• [EXERCISE AIM]
Rewrite the rows from the line containing "Where should I click to: Click" through the last row, replacing "screenshot" with "screen capture" and leaving everything else as it is. Return only those rows.

• [DATASET ENTRIES]
+++

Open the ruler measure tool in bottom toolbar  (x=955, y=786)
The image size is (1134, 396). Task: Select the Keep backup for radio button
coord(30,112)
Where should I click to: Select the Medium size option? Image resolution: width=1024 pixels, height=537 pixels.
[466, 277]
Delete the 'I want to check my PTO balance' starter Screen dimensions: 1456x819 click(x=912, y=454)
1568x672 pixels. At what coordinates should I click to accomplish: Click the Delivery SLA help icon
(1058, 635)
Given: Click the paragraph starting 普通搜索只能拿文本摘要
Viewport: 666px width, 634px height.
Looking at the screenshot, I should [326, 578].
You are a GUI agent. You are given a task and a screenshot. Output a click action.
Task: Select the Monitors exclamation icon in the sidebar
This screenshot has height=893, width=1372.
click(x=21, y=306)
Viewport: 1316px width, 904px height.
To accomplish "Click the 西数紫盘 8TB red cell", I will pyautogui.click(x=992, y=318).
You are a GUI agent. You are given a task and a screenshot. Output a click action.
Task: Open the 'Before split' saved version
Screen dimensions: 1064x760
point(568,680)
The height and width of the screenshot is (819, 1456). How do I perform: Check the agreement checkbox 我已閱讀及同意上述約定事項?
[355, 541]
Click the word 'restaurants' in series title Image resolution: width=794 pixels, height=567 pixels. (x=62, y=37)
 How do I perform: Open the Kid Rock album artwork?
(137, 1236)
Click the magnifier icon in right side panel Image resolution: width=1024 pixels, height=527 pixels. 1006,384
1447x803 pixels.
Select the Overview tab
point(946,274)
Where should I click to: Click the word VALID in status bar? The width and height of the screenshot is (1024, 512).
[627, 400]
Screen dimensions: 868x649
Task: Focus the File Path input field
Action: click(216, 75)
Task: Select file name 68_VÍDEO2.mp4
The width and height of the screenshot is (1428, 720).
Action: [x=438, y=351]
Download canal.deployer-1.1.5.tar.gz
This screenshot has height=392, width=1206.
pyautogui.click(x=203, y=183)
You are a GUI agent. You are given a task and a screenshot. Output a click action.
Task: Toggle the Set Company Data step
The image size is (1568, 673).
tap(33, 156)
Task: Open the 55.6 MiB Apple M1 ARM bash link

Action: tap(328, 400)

+++

• [RESULT OF THE TASK]
Where should I click to: Click the word VALID in status bar? The width and height of the screen capture is (1024, 512).
[627, 400]
Screen dimensions: 868x649
Task: Focus the File Path input field
Action: click(216, 75)
Task: Select file name 68_VÍDEO2.mp4
The width and height of the screen capture is (1428, 720).
Action: [x=438, y=351]
Download canal.deployer-1.1.5.tar.gz
This screen capture has height=392, width=1206.
pyautogui.click(x=203, y=183)
You are a GUI agent. You are given a task and a screen capture. Output a click action.
Task: Toggle the Set Company Data step
The image size is (1568, 673).
tap(33, 156)
Task: Open the 55.6 MiB Apple M1 ARM bash link

Action: tap(328, 400)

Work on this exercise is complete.